## [Records for processing]
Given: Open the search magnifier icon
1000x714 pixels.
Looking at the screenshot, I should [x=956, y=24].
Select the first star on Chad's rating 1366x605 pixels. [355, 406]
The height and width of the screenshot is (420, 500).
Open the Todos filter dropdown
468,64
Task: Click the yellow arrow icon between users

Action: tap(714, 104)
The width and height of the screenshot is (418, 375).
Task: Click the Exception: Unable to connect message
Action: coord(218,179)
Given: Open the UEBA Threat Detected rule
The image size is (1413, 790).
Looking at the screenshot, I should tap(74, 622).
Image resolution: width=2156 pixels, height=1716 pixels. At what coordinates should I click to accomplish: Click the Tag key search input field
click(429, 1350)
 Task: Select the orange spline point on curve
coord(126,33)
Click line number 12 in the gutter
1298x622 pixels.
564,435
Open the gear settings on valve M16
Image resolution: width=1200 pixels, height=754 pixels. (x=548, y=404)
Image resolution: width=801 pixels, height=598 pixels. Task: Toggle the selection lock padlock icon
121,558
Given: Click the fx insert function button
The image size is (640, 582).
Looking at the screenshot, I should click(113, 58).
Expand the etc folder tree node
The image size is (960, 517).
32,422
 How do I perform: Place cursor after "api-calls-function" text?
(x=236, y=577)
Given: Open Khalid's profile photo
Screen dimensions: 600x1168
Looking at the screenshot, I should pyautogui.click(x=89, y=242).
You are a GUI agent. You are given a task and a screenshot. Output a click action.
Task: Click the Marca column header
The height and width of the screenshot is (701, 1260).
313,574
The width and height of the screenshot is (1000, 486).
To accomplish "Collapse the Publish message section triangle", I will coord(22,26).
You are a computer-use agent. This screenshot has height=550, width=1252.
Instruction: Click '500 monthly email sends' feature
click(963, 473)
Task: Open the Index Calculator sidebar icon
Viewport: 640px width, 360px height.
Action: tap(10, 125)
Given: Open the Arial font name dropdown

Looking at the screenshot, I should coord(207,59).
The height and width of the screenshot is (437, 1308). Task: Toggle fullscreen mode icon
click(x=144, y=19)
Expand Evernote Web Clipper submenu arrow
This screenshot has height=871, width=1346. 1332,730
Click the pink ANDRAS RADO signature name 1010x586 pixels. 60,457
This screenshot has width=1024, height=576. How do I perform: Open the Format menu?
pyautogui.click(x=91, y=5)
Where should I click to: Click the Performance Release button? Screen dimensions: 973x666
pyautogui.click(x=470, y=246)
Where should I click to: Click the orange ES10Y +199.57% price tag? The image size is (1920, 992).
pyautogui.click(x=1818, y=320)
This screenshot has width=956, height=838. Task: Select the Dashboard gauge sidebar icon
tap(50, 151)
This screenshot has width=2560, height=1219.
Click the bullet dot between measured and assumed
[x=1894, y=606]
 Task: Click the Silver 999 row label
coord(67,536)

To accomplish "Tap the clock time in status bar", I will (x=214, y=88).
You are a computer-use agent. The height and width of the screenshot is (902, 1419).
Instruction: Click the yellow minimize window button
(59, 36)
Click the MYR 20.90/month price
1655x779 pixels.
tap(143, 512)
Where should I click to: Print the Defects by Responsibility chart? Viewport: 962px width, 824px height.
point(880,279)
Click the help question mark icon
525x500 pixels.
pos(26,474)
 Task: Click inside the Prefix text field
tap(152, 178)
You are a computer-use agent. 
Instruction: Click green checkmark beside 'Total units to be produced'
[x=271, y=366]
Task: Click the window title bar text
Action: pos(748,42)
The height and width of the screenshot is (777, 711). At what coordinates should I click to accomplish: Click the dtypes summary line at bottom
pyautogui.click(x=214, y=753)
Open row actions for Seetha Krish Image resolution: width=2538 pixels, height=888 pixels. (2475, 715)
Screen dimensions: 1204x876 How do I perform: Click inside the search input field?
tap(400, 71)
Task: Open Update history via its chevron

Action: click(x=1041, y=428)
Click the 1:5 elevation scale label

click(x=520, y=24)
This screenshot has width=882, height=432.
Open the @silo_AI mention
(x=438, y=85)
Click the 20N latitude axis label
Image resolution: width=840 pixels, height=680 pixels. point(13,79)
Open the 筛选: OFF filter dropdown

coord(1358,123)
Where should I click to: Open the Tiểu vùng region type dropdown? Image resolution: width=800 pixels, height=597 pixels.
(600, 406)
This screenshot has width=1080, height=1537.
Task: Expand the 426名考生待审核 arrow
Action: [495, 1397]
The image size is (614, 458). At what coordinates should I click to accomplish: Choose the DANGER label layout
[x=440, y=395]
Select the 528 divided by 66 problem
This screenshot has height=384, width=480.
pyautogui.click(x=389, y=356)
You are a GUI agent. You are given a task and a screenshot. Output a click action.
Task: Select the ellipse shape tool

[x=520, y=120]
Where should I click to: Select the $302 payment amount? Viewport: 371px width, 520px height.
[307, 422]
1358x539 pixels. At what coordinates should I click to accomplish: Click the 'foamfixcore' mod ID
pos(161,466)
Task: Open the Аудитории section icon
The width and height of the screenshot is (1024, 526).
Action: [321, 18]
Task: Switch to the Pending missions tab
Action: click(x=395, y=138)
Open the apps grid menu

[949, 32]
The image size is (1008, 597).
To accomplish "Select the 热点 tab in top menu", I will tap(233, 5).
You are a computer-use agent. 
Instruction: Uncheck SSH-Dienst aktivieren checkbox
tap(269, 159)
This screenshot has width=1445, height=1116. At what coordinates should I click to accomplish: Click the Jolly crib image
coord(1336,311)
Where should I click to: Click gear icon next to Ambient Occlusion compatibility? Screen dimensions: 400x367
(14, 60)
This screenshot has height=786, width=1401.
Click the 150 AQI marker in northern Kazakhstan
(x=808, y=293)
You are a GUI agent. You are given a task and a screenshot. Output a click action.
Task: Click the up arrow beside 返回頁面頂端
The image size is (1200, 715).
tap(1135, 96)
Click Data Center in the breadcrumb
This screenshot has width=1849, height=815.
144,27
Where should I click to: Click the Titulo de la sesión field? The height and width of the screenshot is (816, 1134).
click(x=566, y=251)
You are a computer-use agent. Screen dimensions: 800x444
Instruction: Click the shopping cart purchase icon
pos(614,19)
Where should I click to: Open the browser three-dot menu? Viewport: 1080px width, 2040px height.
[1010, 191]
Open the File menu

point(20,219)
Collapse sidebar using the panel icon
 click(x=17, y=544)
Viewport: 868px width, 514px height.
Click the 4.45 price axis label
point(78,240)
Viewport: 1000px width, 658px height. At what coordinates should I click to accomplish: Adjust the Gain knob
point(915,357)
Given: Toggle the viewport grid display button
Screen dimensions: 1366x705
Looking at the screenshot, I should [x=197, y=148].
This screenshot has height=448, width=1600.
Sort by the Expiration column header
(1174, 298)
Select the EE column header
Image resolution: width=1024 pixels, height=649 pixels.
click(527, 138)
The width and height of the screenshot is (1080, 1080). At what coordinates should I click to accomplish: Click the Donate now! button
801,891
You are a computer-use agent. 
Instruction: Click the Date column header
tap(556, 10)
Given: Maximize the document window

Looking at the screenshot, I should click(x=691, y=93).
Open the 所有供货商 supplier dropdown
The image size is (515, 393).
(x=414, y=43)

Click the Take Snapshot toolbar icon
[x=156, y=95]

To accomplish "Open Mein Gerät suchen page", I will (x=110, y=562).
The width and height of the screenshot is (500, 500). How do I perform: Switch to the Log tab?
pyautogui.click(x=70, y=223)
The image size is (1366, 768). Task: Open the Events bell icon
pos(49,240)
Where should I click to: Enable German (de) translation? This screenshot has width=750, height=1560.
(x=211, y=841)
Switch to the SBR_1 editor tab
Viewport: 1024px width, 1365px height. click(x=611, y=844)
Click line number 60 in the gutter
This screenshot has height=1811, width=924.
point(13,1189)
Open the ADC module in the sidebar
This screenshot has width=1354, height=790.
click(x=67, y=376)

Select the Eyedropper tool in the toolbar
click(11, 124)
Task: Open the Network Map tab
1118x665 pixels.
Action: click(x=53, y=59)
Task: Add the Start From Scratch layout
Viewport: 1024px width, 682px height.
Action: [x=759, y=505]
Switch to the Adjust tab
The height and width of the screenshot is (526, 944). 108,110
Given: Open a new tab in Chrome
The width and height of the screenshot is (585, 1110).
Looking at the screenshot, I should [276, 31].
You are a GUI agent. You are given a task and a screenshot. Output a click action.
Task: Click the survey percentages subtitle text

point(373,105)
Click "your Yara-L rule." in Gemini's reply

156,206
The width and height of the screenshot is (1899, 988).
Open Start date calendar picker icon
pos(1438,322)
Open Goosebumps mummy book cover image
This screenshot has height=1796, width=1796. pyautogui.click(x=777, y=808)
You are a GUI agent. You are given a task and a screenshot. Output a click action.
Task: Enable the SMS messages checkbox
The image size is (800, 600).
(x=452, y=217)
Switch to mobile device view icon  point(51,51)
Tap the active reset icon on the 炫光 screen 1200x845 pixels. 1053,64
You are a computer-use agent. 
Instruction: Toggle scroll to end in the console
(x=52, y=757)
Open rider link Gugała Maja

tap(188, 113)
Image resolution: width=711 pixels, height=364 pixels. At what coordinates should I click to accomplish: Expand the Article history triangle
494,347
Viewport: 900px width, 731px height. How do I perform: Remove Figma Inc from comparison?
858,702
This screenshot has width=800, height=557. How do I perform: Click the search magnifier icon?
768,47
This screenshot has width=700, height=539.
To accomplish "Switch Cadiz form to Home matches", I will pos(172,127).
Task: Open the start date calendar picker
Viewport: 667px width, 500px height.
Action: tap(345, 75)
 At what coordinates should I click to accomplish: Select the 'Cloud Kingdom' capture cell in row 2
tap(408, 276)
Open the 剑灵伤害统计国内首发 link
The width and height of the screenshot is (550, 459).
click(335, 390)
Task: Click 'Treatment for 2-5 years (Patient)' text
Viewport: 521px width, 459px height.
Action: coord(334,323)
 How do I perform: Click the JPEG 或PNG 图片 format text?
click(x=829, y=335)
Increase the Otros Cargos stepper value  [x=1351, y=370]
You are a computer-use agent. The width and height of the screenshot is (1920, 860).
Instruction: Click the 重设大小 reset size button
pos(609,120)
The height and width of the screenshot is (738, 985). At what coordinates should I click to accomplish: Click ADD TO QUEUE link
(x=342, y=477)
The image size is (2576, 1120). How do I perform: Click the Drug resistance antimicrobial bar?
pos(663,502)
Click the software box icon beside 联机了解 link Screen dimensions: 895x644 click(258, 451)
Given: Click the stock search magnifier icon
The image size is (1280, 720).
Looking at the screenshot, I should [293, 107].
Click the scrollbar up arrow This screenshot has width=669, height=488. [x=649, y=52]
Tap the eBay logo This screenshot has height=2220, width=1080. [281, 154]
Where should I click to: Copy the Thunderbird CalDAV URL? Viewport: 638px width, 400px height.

## [Task instructions]
Find "This screenshot has width=700, height=539." in the entries above and copy that whole line exactly, then each line after it through the line that contains "Tap the eBay".

## [Reply]
This screenshot has width=700, height=539.
To accomplish "Switch Cadiz form to Home matches", I will pos(172,127).
Task: Open the start date calendar picker
Viewport: 667px width, 500px height.
Action: tap(345, 75)
 At what coordinates should I click to accomplish: Select the 'Cloud Kingdom' capture cell in row 2
tap(408, 276)
Open the 剑灵伤害统计国内首发 link
The width and height of the screenshot is (550, 459).
click(335, 390)
Task: Click 'Treatment for 2-5 years (Patient)' text
Viewport: 521px width, 459px height.
Action: coord(334,323)
 How do I perform: Click the JPEG 或PNG 图片 format text?
click(x=829, y=335)
Increase the Otros Cargos stepper value  [x=1351, y=370]
You are a computer-use agent. The width and height of the screenshot is (1920, 860).
Instruction: Click the 重设大小 reset size button
pos(609,120)
The height and width of the screenshot is (738, 985). At what coordinates should I click to accomplish: Click ADD TO QUEUE link
(x=342, y=477)
The image size is (2576, 1120). How do I perform: Click the Drug resistance antimicrobial bar?
pos(663,502)
Click the software box icon beside 联机了解 link Screen dimensions: 895x644 click(258, 451)
Given: Click the stock search magnifier icon
The image size is (1280, 720).
Looking at the screenshot, I should [293, 107].
Click the scrollbar up arrow This screenshot has width=669, height=488. [x=649, y=52]
Tap the eBay logo This screenshot has height=2220, width=1080. [281, 154]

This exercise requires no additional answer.